Work item -
For each line below that includes the string "Expand", show the whole line.

Items listed in a dataset -
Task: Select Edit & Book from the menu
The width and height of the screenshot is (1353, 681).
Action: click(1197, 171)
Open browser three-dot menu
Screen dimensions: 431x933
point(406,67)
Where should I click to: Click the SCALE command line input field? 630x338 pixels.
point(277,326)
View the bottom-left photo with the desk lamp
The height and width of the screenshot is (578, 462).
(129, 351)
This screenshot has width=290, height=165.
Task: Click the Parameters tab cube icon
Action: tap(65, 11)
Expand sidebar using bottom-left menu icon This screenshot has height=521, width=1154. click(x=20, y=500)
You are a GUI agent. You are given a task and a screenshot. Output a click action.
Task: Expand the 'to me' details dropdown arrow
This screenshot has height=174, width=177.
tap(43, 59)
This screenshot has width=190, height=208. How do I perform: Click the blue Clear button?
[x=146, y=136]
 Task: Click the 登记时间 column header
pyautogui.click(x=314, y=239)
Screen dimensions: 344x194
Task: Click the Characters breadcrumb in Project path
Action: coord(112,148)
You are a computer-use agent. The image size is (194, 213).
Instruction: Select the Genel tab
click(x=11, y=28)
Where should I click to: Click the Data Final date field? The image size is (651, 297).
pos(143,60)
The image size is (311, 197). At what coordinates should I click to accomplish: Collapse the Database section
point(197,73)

Response box -
Expand sidebar using bottom-left menu icon This screenshot has height=521, width=1154. click(x=20, y=500)
Task: Expand the 'to me' details dropdown arrow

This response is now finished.